I really didn't mean to go off on that tangent. It just occured to me as a thought about this post. I mainly just wanted to report that I took Sport to several local small college football games this year and he seems to have enjoyed it, as did I. We talked about plays and strategies and had some dogs and stuff. I almost asked him about the cheerleaders, one of whom looked like a dead-ringer for Kirsten Dunst, but I stopped myself because I thought he was probably too young to have checked them out and my own particular living arrangements have drubbed out any habit I might have of making public comments about a female's appearance - unless I am telling my three how spectacular they look.

I mentioned that Queen calls me Football Dad and I have to admit it makes me feel weird because it makes wonder sometimes how I would do if I had also had a son.
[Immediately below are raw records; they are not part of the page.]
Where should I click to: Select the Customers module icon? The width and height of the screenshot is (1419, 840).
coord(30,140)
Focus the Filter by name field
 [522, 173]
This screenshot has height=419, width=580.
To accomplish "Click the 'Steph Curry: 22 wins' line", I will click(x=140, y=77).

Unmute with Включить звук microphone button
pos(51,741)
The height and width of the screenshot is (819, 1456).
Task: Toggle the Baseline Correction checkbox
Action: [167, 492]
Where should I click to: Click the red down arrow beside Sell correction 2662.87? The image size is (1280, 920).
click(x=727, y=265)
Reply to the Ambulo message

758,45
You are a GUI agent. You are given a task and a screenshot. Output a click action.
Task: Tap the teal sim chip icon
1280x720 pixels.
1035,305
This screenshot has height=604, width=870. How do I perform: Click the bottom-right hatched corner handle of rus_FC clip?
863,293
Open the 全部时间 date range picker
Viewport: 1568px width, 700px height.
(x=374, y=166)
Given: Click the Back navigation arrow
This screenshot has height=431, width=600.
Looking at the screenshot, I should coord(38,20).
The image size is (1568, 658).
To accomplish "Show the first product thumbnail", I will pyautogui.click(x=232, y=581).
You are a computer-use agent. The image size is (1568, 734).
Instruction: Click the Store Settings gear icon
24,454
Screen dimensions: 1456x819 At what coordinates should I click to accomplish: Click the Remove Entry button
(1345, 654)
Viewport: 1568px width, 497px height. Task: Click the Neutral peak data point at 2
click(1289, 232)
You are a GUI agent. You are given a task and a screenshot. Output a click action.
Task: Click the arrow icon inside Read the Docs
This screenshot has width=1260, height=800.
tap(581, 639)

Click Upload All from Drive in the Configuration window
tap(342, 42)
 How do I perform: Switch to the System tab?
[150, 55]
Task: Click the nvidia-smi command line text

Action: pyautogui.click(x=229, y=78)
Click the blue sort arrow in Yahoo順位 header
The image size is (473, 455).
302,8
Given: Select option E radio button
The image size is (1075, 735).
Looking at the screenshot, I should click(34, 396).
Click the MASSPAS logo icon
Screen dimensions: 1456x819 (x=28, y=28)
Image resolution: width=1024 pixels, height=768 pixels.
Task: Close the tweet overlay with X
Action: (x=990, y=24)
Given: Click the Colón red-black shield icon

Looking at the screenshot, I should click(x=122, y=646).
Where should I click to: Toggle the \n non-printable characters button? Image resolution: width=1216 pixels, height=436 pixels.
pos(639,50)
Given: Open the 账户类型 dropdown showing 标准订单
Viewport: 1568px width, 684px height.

I always wanted to have girl children because I knew how hard it was to grow up as a boy. Of course now I have the perspective that they both have their own brand of hellishness. The main thing I figured would be hard about raising boys is that they never talk. Girls talk constantly, so I figure I will at least know what is going on most of the time.

So anyway I was reminded of this during halftime at Saturday's game. We were sitting back shootin' the breeze and I started asking him stuff:
"So have you thought about where you want to go to high school?"
"Nah."
A plane flies over.
"Hey, that could be Lego Guy someday."
"Yeah."
"Do you think he'll fly someday?"
"I dunno."
"So, does he have a girlfriend?"
"Nah."
"What about you?"
"Yeah."
"Oh, yeah. Do you talk to her and stuff?"
"Some times."
"Is she pretty?"
Shrug.
"What's her name?"
"I'm not tellin' you!"
"You're not? I thought we were friends!"

That pretty well sums up my history with my dad, too. We would drive for two hours and not say a word and he'd say, "Enjoyed being with you, son." So, I hope I did OK this season, Queen, in my limited capacity as Football Dad. Oh, and by the way, he hasn't ever heard of Jim Thorpe. What the hell kind of family are you running over there, anyway? Never heard of Jim Thorpe, sheesh.

3 comments:

Anonymous said...

I know people's eyes sort of widen when I say that I like football. But if I have a name like Tex, how can I not like football? My pennant and my "Friday Night Lights" are two of my favorite gifts--and Dubya/Shrub isn't a real Texan, as I'm sure the Queen will agree.

PS Should we get SportsGuy to help with the football pool this week?

Adjective Queen said...

He knows about Jim Thorpe, although he probably can't recall it since we read him the biography last year. Thanks for taking him, because he really loves going to those games.

I think you're overthinking the football analysis. I don't like football because it's so slow. And, of course, all the jocks used to make fun of my tootpick legs. And, I haven't an athletic bone in my body. And, they cover themselves up with too many pads. That's why I like soccer -- at least I can see some juicy thighs and legs!

Next, I want to see a posting about your big night. Come on, toot your own horn, super librarian!

Anonymous said...

I'm going to have to agree with Adjective Queen on this one. You think too hard. It must be so exhausting being you!

Ditto on the request to toot your own horn a little.